As RTS continues to fulfill its ministry in New York City, it has seen notable growth in diversity. Former New England Patriots and New York Giants offensive tackle Nate Solder is an MABS student at RTS New York City.

“I would say that two of the greatest things about RTS are that its faculty loves the students and their families, and that the students are wildly diverse,” said Solder.

Brandon Cobb is the executive pastor at Renaissance Church in Harlem. He has six credits left to complete his MABS degree and plans to graduate in January of 2024. A native of the New York metro region, Cobb was living in Harlem and working full time in the tech industry during the first years of his studies at RTS New York City. Having an RTS campus in New York City allows Cobb the opportunity to experience a world-class theological education with in-person instruction while not having to leave the city or disrupt his service to Renaissance Church.

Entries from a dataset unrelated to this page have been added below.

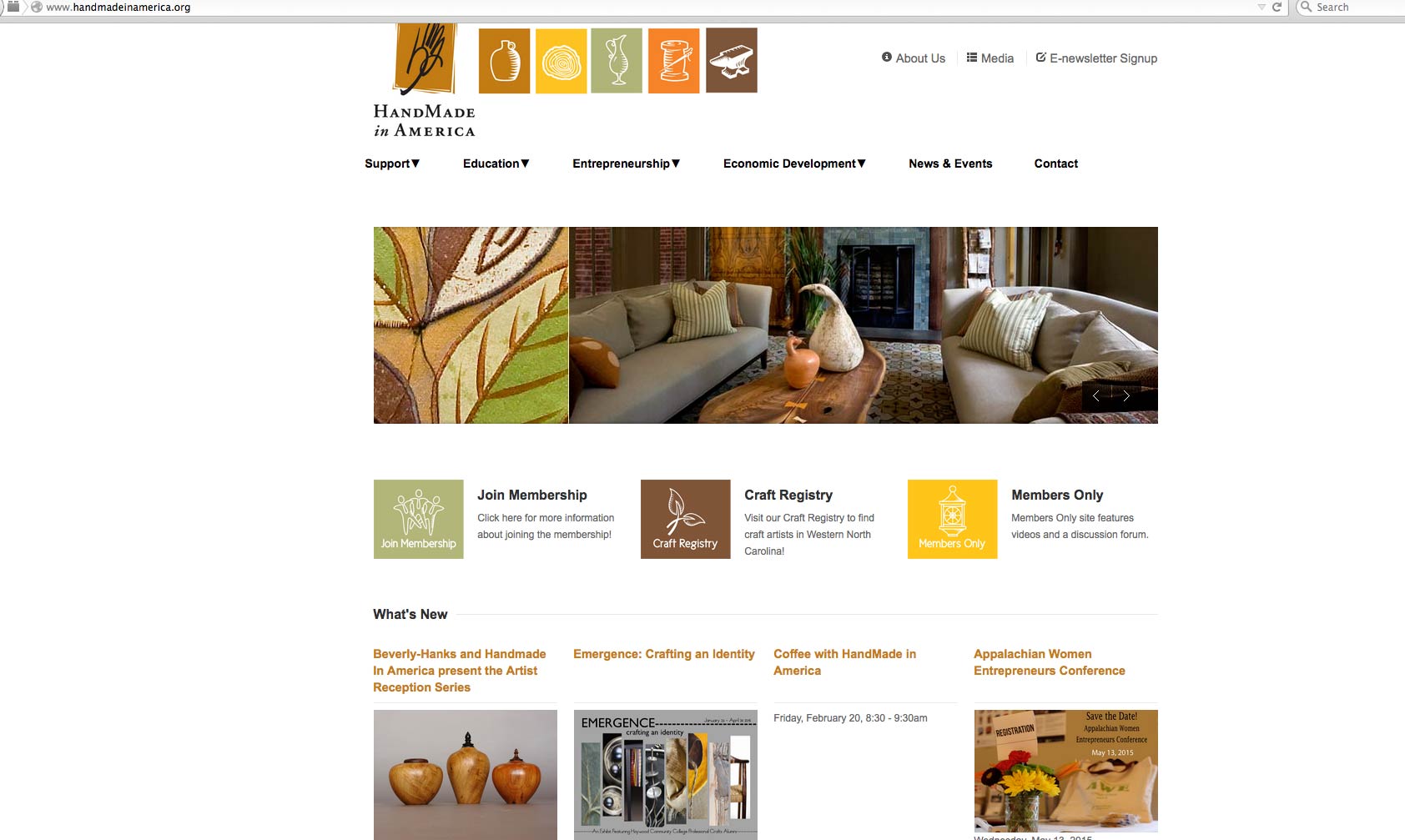Click the wooden vases thumbnail image

tap(466, 775)
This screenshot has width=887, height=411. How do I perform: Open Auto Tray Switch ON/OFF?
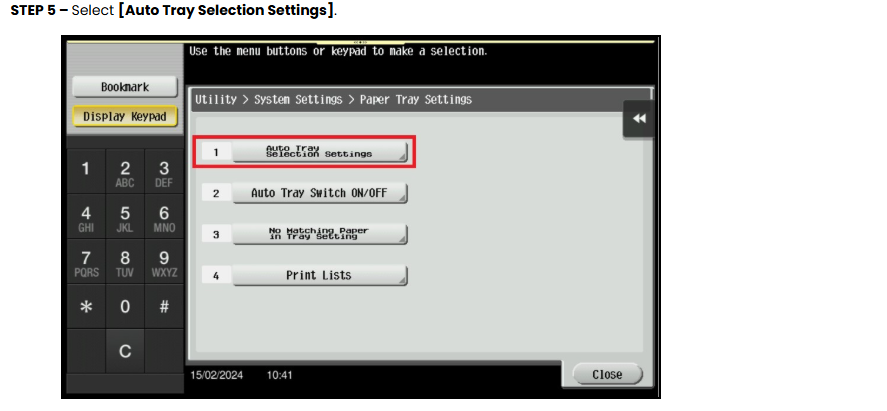pos(320,193)
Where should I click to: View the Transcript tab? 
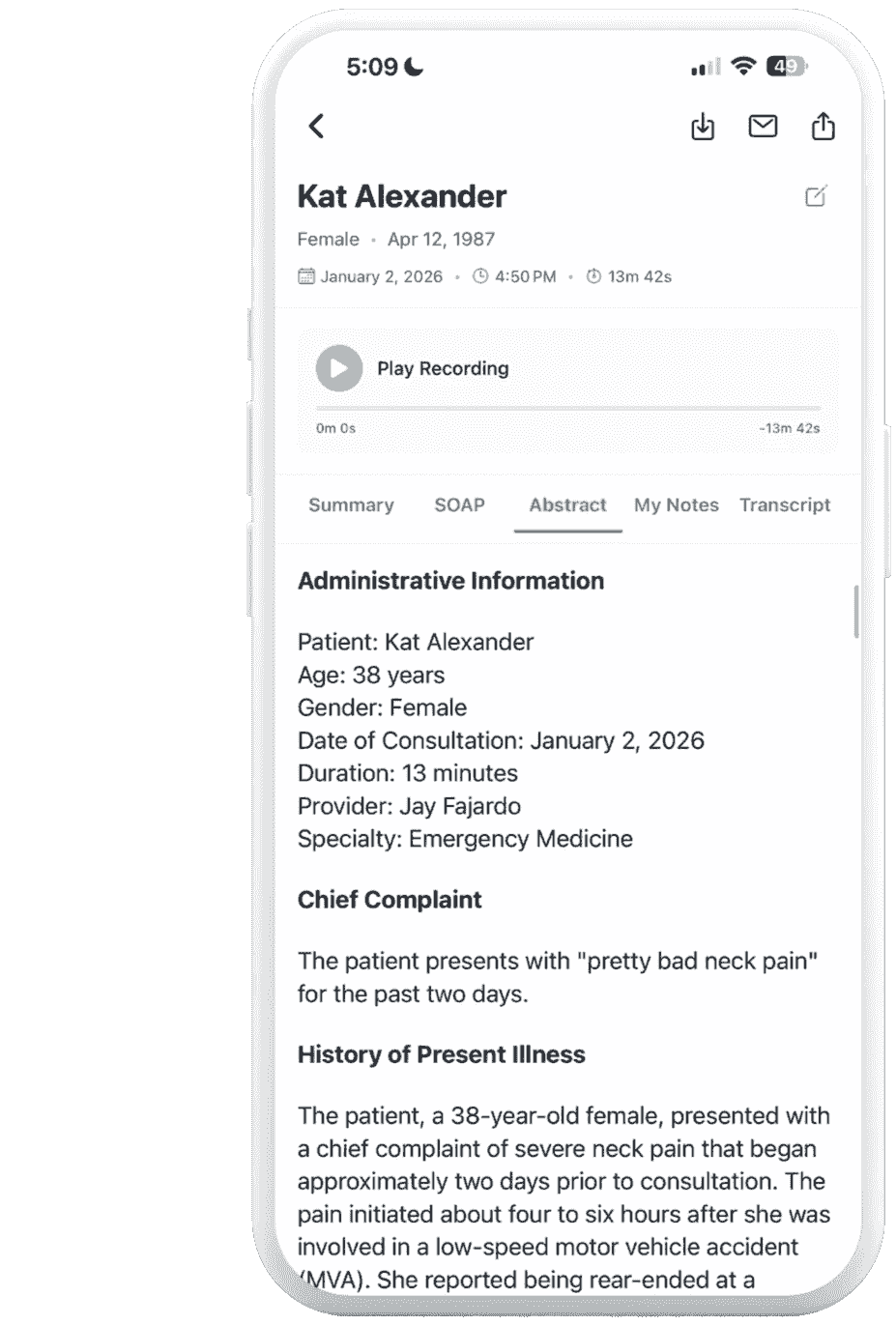(784, 505)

“Ministers today need to know more, not less. To do faithful contextualization requires better, more robust theological education than ever before.”
Dr. Ligon Duncan
Cobb is grateful for the seminary’s presence in the city: “I have become a better father as much as I have become a better pastor studying with RTS. I’m encouraged to look at New York City through a tested and biblically sound lens.”

The love of the faculty, along with their confessional commitments, is the reason that the RTS New York City student body reaches native New Yorkers. In fact, the campus is unique in that it does not often admit students who do not already live in the city. Students come from a variety of ethnic backgrounds, from all five boroughs, and from various ecclesiastical traditions, but each one comes for a Reformed theological education. Every applicant reads and responds to the Westminster Shorter Catechism as part of the application process. They trust that RTS professors will teach them the Bible as the inerrant Word of God, and love and respect them and their communities as a beloved branch of the tree of evangelical Christianity. Such is our calling to have a clenched fist and a bowed head—a mind for truth and a heart for God.


This article was completed prior to Dr. Tim Keller’s succumbing to pancreatic cancer and finishing his race. Now that Dr. Keller is with the Lord, RTS remains committed to the strategic ministry of RTS New York City, and joins our partners in New York City as we seek to honor his legacy of gospel faithfulness. We give thanks to God for Dr. Keller’s life, ministry, and example.